DATA EXCERPTS:
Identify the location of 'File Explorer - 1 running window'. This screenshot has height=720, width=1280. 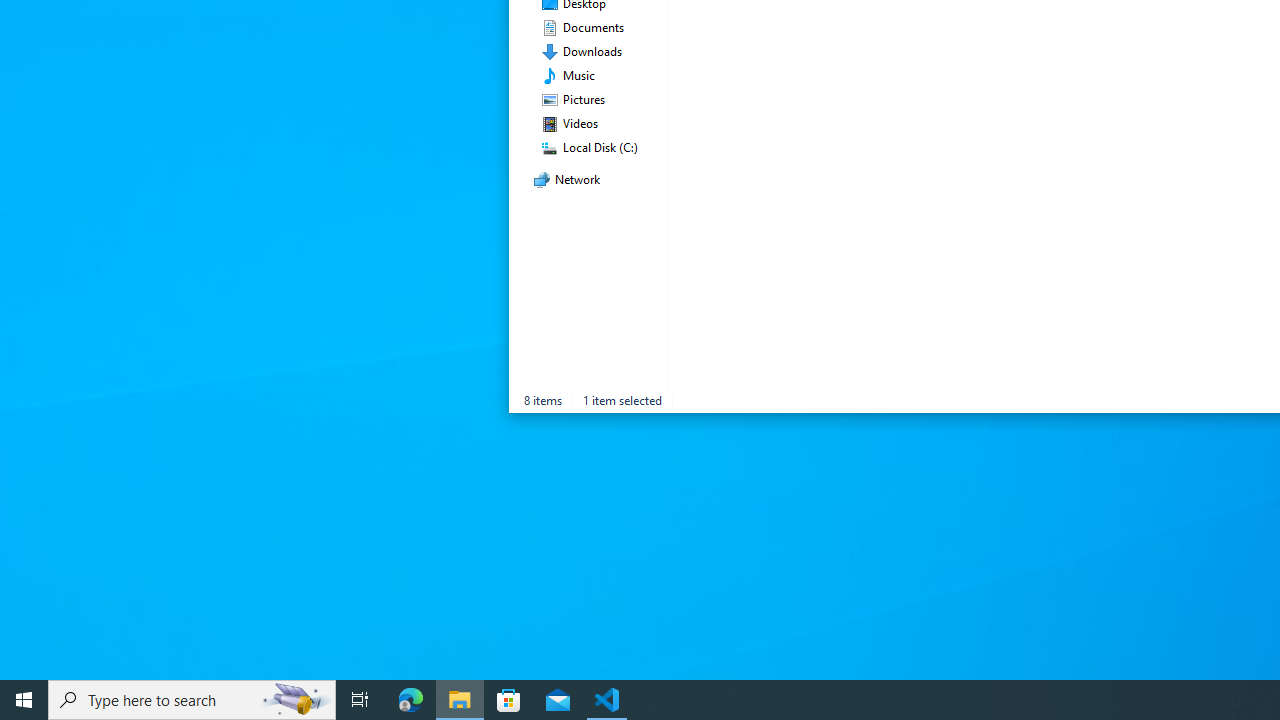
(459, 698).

---

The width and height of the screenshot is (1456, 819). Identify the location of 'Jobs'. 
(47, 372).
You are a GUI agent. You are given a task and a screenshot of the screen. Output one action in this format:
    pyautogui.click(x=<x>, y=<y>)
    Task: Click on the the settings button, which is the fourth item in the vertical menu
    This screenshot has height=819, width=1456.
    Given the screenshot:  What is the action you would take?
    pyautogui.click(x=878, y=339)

* * *

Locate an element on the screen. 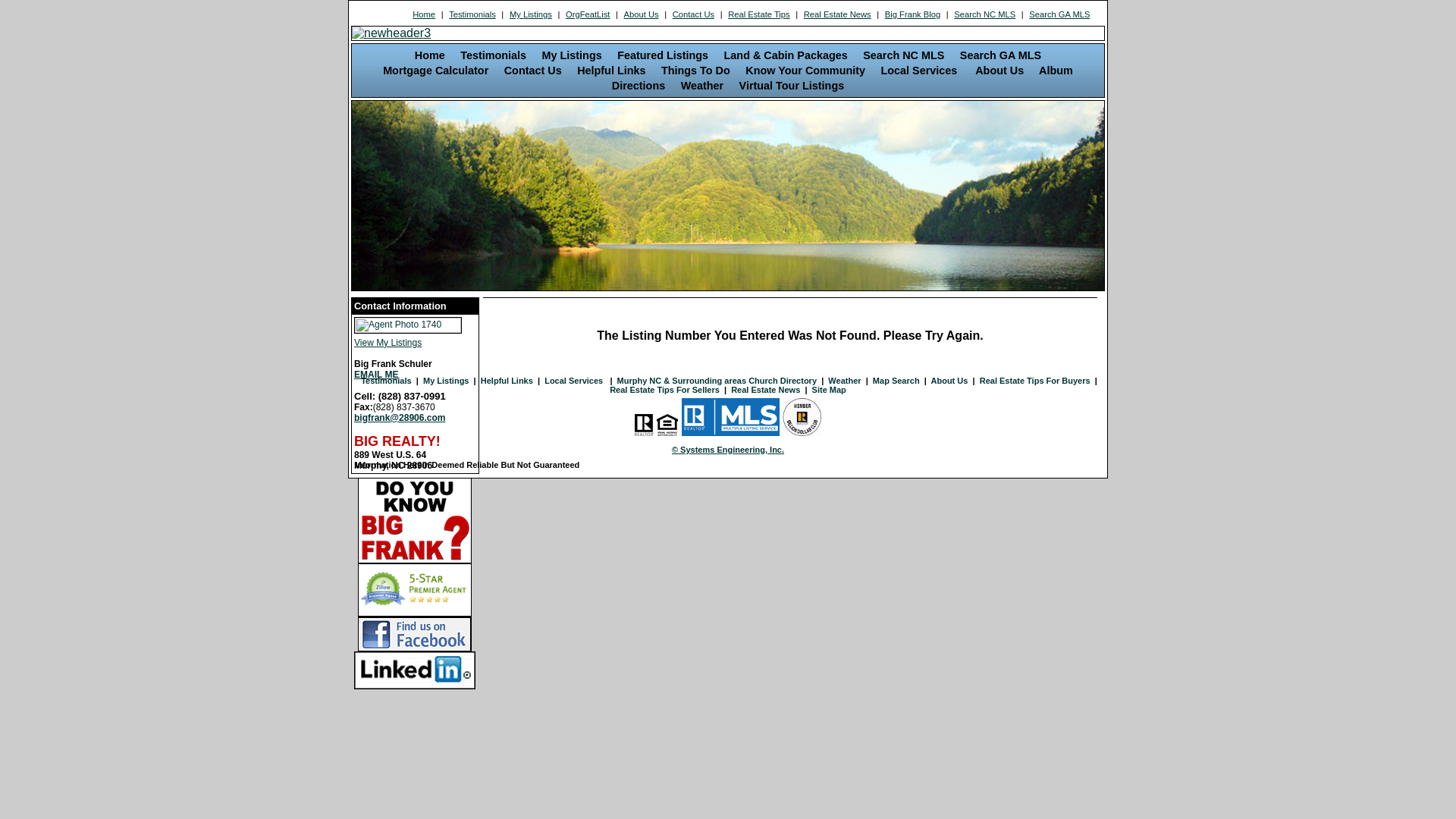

TASK DIRECTIONS: Copy the listing from the line with "Identify the location of 'File" up to and including the line with "(459, 698).", including the request, and raise every coordinate in the answer by 123. Leave the picture out.

EXERCISE RESPONSE:
Identify the location of 'File Explorer - 1 running window'. This screenshot has height=720, width=1280. 
(582, 821).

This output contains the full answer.